The STAR program, established in 1965, is sponsored by the Mississippi Economic Council and recognizes outstanding student achievement based on ACT test scores. As the top scoring student at CHS, Mophett has been selected as this year’s STAR Student. STAR Students are tasked with choosing the STAR Teacher.
“I try to bring in the relevancy of what were studying to their own life experiences,” Biglane said. “When you read, you want the understanding and knowledge of it, but you also want to be able to assimilate it, identify with it and to live vicariously through it. … I try to make that relevancy click with them so that it’s not just the plot … but what it means in their life.”
Biglane’s class recently studied prose and poetry, which Mophett said she was able to connect with her everyday life and experiences, thanks to Biglane’s careful instruction.
“I always try to take whatever I’ve been assigned and get the most out of it,” Mophett said. “I feel like some people just do the most superficial amount of work.”
Mophett said she enjoys learning as a whole and excels in each subject.
“I think of myself as a fairly well-rounded student,” Mophett said. “I enjoy most of my classes, English and biology being my favorite subjects.”
Biglane describes Mophett as having a creative mind and being a true academic.
“Piper is one of those very exceptional students who has the mental capacity and also the drive and devotion to learning,” Biglane said. “She is a genuine academic when it comes to learning. She is not in it for the grade or the points.”
Like a true scientist, Biglane said, Mophett concerns herself with the “why” and “how” questions that can be asked in each lesson.
“Her motivation is just the experience of learning, getting into the situations and into the environment itself and understanding what is going on with the subject matter,” Biglane said, “Why people do what they do, what they found out and how they found it out.
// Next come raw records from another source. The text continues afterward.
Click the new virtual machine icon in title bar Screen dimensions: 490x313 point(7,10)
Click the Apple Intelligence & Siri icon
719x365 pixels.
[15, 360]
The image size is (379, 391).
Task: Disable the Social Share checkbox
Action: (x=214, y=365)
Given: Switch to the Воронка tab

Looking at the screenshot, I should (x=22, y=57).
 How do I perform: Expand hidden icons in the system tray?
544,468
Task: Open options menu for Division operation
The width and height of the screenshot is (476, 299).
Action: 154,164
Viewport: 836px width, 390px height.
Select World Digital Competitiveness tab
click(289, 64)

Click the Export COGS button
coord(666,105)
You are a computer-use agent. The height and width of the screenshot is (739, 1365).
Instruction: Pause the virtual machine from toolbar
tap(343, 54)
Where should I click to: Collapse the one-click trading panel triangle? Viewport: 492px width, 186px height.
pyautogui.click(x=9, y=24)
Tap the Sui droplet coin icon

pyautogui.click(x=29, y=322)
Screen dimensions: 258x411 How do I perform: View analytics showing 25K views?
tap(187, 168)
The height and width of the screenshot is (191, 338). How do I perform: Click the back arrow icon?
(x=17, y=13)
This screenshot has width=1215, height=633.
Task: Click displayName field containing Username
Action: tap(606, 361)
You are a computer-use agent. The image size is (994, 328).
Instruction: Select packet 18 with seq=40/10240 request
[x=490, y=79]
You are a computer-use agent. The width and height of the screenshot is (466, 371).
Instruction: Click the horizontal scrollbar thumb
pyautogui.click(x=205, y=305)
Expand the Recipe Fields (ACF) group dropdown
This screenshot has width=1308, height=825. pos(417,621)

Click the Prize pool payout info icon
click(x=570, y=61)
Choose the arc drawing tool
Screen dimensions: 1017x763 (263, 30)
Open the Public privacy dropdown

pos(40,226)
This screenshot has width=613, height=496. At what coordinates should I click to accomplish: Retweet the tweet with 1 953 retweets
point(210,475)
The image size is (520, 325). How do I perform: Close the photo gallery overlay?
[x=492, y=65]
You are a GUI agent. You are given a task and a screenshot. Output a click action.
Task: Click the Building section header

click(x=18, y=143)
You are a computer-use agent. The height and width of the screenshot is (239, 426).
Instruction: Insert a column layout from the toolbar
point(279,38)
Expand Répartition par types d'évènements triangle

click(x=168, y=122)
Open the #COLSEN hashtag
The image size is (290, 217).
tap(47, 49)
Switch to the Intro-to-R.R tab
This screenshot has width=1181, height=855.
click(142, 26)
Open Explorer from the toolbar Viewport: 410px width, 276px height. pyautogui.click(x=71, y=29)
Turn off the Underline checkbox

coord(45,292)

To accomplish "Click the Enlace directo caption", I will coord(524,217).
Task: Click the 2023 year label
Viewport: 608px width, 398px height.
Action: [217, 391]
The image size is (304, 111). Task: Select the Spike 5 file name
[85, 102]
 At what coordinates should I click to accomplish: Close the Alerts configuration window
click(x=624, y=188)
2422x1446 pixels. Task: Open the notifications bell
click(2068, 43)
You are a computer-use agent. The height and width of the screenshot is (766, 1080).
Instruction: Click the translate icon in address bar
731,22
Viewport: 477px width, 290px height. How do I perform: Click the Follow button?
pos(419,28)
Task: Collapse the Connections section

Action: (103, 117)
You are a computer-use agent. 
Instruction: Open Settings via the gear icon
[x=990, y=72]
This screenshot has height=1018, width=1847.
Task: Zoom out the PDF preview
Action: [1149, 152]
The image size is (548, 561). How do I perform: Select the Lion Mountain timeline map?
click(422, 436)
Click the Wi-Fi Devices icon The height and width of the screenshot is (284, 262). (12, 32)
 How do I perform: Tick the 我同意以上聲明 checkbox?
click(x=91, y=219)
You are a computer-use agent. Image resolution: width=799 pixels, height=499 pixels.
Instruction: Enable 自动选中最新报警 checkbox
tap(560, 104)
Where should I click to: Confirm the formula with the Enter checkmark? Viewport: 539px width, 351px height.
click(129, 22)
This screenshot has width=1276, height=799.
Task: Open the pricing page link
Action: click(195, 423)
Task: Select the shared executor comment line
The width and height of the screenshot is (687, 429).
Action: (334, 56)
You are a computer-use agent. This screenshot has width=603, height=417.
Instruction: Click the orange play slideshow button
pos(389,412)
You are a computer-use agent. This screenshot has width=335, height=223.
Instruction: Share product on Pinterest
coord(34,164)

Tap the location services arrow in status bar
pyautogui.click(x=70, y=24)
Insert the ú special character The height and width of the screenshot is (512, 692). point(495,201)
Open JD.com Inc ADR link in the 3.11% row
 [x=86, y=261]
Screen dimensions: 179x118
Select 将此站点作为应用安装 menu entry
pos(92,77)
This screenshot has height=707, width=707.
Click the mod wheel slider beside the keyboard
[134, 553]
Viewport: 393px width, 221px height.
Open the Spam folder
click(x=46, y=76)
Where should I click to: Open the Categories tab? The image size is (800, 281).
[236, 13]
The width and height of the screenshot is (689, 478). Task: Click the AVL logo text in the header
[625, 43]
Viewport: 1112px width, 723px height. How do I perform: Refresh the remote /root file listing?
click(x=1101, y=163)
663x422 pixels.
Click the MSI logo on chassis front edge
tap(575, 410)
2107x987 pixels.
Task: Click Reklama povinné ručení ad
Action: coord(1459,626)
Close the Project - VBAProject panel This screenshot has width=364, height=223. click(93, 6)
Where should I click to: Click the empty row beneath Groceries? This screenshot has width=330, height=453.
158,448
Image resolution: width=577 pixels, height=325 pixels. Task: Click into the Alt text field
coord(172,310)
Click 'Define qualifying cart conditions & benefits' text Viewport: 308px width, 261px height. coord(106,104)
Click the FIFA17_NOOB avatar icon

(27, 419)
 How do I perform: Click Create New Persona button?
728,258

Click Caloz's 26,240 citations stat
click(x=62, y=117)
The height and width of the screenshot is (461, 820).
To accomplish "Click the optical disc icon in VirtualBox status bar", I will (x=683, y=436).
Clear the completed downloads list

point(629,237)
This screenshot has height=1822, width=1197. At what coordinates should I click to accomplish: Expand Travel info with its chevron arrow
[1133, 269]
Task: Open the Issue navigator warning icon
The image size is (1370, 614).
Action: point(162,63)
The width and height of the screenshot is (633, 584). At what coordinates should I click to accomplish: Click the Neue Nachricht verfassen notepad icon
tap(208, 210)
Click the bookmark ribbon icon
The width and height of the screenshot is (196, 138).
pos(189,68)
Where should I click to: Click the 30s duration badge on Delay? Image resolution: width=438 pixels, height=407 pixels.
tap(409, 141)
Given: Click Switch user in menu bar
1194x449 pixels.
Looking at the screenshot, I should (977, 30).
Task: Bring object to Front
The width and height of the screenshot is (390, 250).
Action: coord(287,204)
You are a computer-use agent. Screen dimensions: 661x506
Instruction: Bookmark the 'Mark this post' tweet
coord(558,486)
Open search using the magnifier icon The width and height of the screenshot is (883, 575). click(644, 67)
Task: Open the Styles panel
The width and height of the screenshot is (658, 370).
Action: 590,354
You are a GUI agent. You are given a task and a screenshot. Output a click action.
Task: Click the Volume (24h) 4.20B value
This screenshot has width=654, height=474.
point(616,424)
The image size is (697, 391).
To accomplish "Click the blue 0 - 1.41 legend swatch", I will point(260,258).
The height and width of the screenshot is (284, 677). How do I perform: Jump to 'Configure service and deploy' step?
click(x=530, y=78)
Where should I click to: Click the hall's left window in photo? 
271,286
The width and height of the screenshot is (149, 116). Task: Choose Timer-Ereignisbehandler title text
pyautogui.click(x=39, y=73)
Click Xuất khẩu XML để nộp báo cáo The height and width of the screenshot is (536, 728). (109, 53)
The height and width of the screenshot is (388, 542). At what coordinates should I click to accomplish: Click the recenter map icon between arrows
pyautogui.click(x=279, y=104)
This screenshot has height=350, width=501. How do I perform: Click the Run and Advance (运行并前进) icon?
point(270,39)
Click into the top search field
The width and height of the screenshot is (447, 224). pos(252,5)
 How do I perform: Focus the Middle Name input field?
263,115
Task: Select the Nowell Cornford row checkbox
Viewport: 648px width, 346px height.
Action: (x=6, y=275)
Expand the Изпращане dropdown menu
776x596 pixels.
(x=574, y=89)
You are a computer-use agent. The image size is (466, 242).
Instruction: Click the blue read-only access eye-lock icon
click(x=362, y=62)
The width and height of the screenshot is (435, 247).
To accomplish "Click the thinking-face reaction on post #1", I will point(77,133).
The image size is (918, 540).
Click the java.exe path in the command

She is an investigator. She has an analytical mind.”
Biglane said she looks forward to second period each day when Piper engages herself in the close circle of AP English students and discusses what she has read.
“She is so creative in her own writing and thinking,” Biglane said. “Teaching a student like that is an absolute pleasure, privilege and gift. She makes my teaching experience so delightful and so easy.”
Mophett said her boyfriend, her parents — Gary and Elise Mophett — and her teachers strongly support her in all of her academic endeavors.
Mophett has searched and applied to many different colleges and hopes to further her education somewhere in the north where she can enjoy cooler summers and winter weather.
“I prefer the cold much more than the Mississippi heat,” Mophett said.
As an education enthusiast, Mophett said she intends to double major in two-dimensional art and biology with an emphasis in ecology, evolution and conservation.